I've often thought that my life as a budding adult, through what is deemed as the 'identity phase' [roughly18-25] was put on pause. Over the years, I've looked inside from the mature responsible woman's exterior and could still see and feel the 18 year old in me waiting for the fun, adventures and reckless abandon to begin. Hold please! The path of individual growth merged with the care and responsibility of other fledgling beings. Forty years down the road I still have a sense of her and through later-in-life experiences she has emerged ethereally a beautiful bird soaring at unimagined heights with layered depths of perception.

I've listened with big attentive ears to the stories of youth through the breathed memories of others. I can't say I ever really feel sad or a loss around my chosen path versus the path of [natural order]. It's as if I already knew it, through a past life perhaps, and so I walked before I crawled into adulthood, I mothered on the edge of transition between child and adult. Many of my ideals and dreams stowed away for another time. That time is now.

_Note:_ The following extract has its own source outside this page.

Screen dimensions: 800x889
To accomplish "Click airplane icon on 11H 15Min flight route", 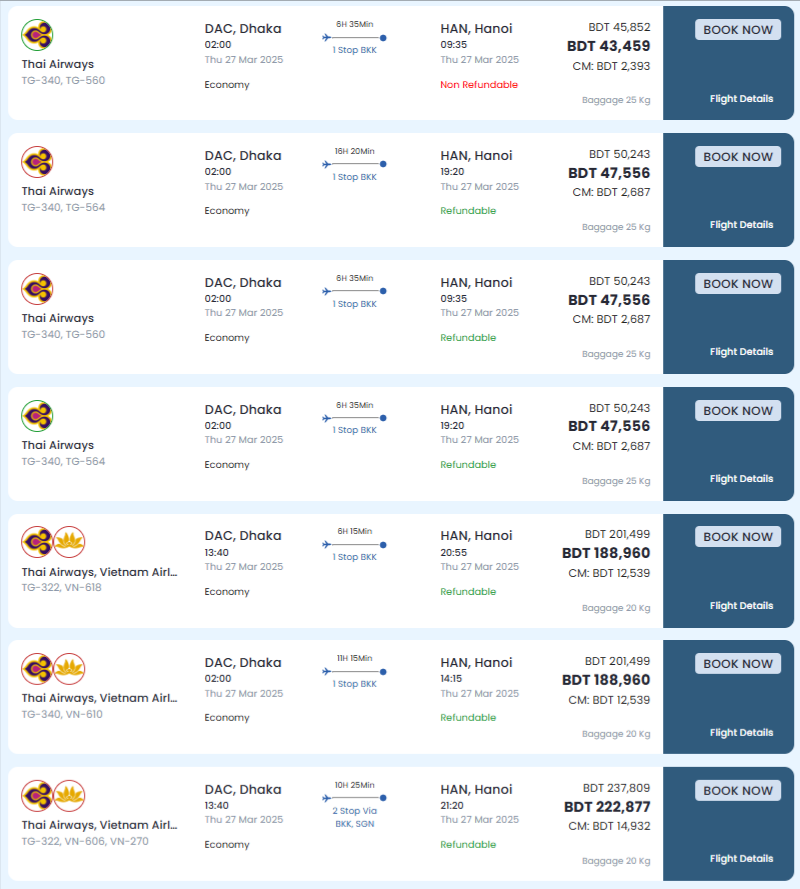I will tap(327, 672).

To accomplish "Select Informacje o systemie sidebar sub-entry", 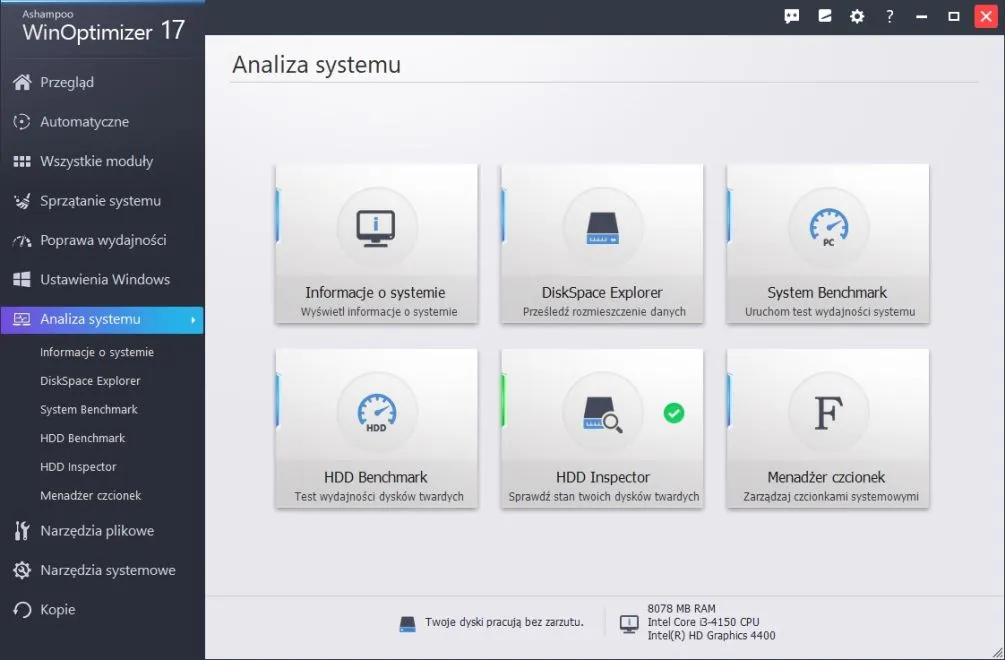I will coord(96,352).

The recent passing of my 58th birthday has me reflecting on my wants and desires, the list of which has been tempered with time. Shortened to nothing that money can buy. A sincere soulful attempt to "do unto others" from the book I've never read and to love and honor myself. To understand and live the rest of this life knowing that, just as I am—I am enough. To no longer rely and look for praise and love outside of myself, for that path is entwined with the opposite effect that can clip our own wings of wonder. Everything else that arrives at this point is, as they say, icing on the cake.

I've arrived at this much spoken about [unaccepted] place of self love. Not withstanding going through some very low, alone and dark places. Those places might just be prerequisites and damn hard lessons in the cirriculum of life. (Insert smiley face here.)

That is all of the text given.